Today I really want to write in a more upbeat manner just for the reason that life is what it is. For the most part, words are just words though real life away from the blogosphere can be pretty much exhausting, fun and stressful at times all rolled into one.
What a bumpy ride.
There are times when I totally want to drown myself into a deep slumber in a good way but what can I do there's no easy way out in the midst of an issue surfacing one after the other.
I guess, everything comes in a matter of perspective. It's either hope for the best or just expect the worst. I tried to believe so.
I'm indifferent. Today I chose to be me. Today is not that tragic. It's just one of those average days when I'm bound to let the time to pass by. Clockwatching. Learning to conform and embrace the beauty of ambiguity that everything goes like a cycle of tides turning.
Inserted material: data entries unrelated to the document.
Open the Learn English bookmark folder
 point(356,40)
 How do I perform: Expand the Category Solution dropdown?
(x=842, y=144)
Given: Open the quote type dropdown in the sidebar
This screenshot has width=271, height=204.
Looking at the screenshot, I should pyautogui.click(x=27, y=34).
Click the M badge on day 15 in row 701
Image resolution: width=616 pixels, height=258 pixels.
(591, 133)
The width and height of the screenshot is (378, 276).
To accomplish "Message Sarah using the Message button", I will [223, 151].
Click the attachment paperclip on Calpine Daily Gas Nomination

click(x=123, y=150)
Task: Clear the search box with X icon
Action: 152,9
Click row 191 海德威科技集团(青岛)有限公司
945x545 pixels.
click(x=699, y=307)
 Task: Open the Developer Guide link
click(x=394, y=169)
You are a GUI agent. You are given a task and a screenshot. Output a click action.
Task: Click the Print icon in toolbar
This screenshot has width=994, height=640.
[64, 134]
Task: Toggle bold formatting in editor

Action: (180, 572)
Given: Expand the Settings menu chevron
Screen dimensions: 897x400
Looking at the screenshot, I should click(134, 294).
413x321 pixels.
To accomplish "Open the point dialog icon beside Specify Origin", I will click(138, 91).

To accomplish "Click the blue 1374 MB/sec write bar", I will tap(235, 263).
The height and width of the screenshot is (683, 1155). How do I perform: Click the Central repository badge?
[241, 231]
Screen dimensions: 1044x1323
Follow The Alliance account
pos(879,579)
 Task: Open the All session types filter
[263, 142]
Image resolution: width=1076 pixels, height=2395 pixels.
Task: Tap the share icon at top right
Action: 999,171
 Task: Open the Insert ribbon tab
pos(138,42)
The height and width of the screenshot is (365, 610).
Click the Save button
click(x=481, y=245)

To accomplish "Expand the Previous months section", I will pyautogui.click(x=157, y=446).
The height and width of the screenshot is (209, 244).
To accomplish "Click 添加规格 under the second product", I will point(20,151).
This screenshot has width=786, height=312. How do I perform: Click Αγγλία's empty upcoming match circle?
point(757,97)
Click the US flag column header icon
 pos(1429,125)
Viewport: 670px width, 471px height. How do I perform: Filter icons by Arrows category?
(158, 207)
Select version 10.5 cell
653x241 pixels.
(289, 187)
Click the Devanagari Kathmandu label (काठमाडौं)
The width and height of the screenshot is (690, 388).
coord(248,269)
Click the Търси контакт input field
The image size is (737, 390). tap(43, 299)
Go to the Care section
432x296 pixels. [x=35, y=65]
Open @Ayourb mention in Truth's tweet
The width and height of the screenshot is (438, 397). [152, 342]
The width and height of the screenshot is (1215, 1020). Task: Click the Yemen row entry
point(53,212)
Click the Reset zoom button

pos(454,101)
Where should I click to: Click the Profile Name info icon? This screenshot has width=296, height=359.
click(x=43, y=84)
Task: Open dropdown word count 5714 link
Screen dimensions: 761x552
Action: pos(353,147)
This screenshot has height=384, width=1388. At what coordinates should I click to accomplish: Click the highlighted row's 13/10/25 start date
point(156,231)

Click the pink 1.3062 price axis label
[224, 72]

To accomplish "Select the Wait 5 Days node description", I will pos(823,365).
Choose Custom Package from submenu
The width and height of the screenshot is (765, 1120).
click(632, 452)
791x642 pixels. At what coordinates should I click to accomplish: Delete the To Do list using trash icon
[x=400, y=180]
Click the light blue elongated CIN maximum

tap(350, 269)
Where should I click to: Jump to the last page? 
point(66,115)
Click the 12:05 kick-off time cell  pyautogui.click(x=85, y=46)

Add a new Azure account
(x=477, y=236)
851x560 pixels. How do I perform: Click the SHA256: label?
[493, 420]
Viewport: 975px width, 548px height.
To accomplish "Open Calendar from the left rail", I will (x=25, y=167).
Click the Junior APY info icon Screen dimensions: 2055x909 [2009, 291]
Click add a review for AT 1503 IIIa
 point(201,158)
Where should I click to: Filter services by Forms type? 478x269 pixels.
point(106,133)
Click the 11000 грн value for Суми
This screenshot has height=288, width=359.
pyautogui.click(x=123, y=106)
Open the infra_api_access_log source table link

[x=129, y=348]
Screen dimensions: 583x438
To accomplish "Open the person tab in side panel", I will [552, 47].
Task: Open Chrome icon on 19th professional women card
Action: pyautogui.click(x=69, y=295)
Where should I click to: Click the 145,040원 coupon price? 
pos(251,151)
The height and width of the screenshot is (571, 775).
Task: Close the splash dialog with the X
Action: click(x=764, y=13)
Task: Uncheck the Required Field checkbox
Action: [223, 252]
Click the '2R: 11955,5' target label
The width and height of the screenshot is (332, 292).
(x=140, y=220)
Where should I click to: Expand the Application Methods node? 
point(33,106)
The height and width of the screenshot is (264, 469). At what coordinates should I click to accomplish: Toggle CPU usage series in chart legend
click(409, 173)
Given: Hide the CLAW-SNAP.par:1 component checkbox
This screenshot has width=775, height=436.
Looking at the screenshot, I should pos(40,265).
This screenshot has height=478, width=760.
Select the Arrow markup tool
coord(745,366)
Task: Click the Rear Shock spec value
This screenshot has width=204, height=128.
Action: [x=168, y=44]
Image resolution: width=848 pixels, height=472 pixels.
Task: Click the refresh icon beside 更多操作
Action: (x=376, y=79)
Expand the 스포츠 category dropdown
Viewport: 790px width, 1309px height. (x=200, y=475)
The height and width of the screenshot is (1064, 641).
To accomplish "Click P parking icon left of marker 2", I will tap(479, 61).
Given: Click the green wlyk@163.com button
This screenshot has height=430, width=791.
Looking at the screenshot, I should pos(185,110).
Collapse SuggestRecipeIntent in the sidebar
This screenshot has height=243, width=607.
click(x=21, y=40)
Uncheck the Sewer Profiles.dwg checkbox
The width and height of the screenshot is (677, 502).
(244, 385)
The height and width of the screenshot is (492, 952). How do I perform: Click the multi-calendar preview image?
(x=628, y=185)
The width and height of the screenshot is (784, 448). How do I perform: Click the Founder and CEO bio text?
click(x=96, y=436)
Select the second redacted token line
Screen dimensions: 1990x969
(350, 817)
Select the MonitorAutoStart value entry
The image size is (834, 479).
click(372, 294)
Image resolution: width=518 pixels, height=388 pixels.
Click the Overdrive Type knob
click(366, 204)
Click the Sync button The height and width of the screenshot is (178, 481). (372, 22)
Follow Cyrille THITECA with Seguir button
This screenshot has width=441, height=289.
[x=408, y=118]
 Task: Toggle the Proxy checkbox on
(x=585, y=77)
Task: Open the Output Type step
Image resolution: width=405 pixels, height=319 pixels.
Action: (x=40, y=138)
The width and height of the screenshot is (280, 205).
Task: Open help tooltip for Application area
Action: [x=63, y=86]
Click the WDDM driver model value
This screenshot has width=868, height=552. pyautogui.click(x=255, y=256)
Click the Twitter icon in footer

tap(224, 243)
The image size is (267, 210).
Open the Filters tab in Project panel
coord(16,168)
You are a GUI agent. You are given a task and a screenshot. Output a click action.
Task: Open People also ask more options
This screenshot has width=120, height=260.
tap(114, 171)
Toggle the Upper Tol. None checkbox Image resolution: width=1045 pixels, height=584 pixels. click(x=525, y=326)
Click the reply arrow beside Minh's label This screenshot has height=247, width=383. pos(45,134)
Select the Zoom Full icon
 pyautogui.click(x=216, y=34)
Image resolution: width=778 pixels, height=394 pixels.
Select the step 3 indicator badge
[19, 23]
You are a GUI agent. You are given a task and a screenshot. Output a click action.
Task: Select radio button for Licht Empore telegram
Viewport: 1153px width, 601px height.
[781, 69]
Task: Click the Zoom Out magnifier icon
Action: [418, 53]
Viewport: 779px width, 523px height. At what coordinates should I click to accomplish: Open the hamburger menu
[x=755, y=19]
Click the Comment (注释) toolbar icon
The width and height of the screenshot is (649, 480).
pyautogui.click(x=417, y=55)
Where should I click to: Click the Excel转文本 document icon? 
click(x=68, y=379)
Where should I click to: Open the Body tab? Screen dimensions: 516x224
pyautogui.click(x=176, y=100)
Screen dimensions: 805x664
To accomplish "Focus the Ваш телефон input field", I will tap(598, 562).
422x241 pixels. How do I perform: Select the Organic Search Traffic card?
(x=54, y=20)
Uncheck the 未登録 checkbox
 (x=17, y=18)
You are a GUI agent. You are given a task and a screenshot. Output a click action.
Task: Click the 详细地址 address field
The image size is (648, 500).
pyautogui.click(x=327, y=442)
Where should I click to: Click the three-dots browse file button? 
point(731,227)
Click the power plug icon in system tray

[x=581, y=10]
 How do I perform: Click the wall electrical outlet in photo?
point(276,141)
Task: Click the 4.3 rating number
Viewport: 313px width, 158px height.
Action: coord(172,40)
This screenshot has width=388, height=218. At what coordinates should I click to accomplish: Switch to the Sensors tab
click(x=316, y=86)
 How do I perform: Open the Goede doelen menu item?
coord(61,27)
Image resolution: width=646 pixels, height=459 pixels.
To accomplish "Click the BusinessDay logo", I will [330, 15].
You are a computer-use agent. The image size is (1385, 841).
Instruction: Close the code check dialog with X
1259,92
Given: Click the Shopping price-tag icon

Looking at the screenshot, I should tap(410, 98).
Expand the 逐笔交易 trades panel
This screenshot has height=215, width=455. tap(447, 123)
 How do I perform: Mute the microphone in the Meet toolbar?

Today I'm grateful that I am stronger than before in terms of emotional level somehow in order to survive you got to have the toughest skin as ever. I admit there are things I want to learn to let go inside myself like to never take grudges and bury the things that needed to buried. I could have forgotten some of the painful memories of the past having this disability and looking back was such a waste of time but for me this is what personal blogging is all about. I call this as my only outlet. I treat this like a friend, my great confidant. A psychological therapy that eventually recording the things out of the madness of the moment can be passe. When I was in college, I learned the real value of patience about people in either way they will love you or hate you. As I've never been this friendly like myself now in my schooling days, I am aloof most of the time. I closed my doors in getting to know anyone and meeting new people treating them as if they are going to bite me. I guess, to make the story brief you have to treat everyone like you want to be treated. Probably, that includes personal issues treating it like the way it want to be treated. Love begets love.
Sorry but I need my personal space to grow up and taking everything in slowly which I somehow cannot grasp in a few years back. Yes, I'm totally disconnecting myself with family and friends that was very much of me counting down the days of isolation in either way I don't have a choice. I guess, that let me maintain the level of sanity I have today in a figurative speaking. I just can't fit in much worse back then. That I really don't want anyone to define me and fit into some sort of a mold. It is a synchronicity revolves around in your life that appears in the way beyond your control.
Now I just take a deep breathe. Isn't that life is breath taking.